The early arrival of the monsoon had been predicted by meteorologists. Yet the ruling coalition, bloated with promises and high on photo-ops, seemed wholly unprepared for it. Lakhs of commuters were stranded, airport schedules thrown into disarray and the city’s overburdened rail and road networks ground to a halt. For the ‘Maximum City,’ this was maximum dysfunction.


The biggest embarrassment was the inundation of the newly inaugurated underground Metro Line 3. Meant to ease congestion and elevate commuting standards, the ‘Aqua Line’ instead lived up to its moniker in the most unfortunate way as passengers waded through muddy floodwaters at Worli station. Viral videos on social media showed waterfalls pouring into the platforms. Officials blamed a collapsed retaining wall near the Acharya Atre Chowk station. But their disclaimers - that the flooded sections were not yet open to the public, and that water seeped in from a utility trench - only added insult to injury. Why was a vital part of the metro’s waterproofing compromised before the monsoon even began in earnest?
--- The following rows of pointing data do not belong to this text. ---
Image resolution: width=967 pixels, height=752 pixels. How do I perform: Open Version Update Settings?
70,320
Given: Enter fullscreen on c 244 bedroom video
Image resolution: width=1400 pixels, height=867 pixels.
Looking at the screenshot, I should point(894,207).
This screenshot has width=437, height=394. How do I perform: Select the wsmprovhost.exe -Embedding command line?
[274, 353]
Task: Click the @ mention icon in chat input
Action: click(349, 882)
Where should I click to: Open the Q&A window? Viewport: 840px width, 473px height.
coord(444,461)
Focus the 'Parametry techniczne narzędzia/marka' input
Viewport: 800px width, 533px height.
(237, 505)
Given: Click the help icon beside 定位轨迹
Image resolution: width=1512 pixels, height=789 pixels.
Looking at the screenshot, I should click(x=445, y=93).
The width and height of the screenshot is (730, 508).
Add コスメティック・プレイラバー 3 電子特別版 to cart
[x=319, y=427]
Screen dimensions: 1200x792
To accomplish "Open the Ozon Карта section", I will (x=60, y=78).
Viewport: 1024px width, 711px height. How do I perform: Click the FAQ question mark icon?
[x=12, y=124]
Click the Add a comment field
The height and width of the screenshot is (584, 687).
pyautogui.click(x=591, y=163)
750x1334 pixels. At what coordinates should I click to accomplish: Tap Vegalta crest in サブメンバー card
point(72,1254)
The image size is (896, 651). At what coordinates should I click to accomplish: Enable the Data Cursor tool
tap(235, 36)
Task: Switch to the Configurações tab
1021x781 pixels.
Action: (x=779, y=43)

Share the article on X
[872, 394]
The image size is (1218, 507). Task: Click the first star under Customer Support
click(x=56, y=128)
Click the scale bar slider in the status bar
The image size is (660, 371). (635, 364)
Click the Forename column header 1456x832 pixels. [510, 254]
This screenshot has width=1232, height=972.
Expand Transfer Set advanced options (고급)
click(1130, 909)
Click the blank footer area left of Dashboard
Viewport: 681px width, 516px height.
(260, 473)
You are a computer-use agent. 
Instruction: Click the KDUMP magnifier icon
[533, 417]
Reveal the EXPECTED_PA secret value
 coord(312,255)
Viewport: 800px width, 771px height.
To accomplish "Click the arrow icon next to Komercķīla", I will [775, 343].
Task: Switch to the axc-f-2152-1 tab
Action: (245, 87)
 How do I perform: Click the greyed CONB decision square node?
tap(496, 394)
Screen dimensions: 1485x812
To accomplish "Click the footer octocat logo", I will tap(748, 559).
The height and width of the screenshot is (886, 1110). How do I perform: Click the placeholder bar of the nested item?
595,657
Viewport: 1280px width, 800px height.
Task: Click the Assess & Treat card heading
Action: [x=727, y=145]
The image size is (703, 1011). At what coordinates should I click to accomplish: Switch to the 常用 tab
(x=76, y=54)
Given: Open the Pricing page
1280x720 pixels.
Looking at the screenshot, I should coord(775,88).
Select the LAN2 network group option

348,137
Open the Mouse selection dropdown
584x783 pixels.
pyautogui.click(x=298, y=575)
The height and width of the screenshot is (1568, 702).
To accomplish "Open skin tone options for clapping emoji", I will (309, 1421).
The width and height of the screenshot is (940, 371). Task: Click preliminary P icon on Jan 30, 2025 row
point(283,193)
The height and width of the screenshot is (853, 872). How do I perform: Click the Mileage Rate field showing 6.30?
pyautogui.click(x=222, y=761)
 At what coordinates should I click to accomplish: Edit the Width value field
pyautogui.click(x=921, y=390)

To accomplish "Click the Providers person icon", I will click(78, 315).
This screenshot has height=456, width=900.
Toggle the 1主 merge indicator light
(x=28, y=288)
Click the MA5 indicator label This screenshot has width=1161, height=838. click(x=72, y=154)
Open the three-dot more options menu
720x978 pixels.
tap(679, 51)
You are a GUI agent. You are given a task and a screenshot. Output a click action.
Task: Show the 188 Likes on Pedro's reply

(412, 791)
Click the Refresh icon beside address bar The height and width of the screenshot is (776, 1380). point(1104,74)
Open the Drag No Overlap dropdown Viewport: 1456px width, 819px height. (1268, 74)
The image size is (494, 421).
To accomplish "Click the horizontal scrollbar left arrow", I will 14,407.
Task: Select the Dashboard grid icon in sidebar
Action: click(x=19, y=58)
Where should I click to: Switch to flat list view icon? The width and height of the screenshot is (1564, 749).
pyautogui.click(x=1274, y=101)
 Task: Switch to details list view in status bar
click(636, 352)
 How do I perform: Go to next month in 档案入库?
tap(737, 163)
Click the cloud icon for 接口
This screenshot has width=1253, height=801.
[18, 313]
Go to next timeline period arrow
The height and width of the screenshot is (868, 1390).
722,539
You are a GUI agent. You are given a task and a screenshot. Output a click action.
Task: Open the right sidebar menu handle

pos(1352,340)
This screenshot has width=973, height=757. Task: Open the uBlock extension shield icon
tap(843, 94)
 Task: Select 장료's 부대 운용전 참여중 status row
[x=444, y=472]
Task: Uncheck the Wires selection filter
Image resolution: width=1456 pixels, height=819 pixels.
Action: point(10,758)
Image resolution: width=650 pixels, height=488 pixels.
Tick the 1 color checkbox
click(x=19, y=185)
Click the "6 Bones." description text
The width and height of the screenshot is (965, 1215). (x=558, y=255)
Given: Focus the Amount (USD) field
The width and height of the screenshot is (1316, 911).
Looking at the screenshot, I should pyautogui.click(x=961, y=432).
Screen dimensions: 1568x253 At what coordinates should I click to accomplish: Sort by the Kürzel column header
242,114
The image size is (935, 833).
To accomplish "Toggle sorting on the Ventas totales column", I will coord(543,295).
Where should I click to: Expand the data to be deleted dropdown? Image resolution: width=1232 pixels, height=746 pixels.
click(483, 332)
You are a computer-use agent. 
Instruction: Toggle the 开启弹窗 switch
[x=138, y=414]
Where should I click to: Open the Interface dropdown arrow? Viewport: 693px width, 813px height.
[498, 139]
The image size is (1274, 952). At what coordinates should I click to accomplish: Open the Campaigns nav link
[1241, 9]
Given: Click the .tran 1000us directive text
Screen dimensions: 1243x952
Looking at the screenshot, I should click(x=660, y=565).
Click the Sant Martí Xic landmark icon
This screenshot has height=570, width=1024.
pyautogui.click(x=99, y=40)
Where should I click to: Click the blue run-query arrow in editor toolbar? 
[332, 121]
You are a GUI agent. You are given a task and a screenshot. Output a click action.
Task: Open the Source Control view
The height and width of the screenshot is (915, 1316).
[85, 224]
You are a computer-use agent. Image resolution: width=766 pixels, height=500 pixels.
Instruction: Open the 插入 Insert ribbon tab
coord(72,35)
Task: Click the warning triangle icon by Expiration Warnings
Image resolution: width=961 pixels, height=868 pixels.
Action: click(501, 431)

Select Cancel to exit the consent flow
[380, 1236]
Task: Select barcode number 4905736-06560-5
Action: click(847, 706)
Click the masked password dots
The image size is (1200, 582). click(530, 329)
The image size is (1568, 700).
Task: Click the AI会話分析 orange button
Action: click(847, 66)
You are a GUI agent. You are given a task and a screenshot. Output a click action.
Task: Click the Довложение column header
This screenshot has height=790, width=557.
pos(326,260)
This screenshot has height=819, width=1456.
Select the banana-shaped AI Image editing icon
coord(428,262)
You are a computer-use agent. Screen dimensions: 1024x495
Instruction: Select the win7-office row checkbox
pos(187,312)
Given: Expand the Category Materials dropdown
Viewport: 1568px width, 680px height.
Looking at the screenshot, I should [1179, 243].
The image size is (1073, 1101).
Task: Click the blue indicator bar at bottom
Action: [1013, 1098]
The Mahayuti regime has bet heavily on showpiece projects, be they coastal roads, metro tunnels, expressways. The BMC-built coastal road, which was already being pitched as Mumbai’s answer to Marine Drive 2.0, became a channel for waterlogging, with parts of it submerged and traffic severely disrupted. That it faltered within weeks of its opening reflects not the wrath of nature, but the hubris of planners who ignored it. At Kemps Corner, a vital link in South Mumbai’s elite residential quarters, a section of the road simply collapsed. It triggered chaos in an area where land prices rival Manhattan’s.


The officialdom had assured the public that the city was ‘fully prepared’ for the monsoon, with drainage systems cleaned, flood-response teams activated and infrastructure ready to withstand the worst. Yet, the first showers were enough to wreak havoc on metros, delay trains and snarl flights. The collapse of the Worli station’s retaining wall is a metaphor for a government whose public relations veneer cannot withstand a few hours of rain.


Mumbai’s monsoon flooding is a legacy problem. But Monday’s debacle underscores that the current government has done little to fix it despite controlling vast financial and administrative resources. If Mumbai’s transformation is to be more than a glossy PowerPoint pitch, accountability must follow failure. Otherwise, waterlogged metro stations and collapsed roads will keep returning every time as indictments of criminally poor planning, drowning not just concrete and tarmac, but public trust.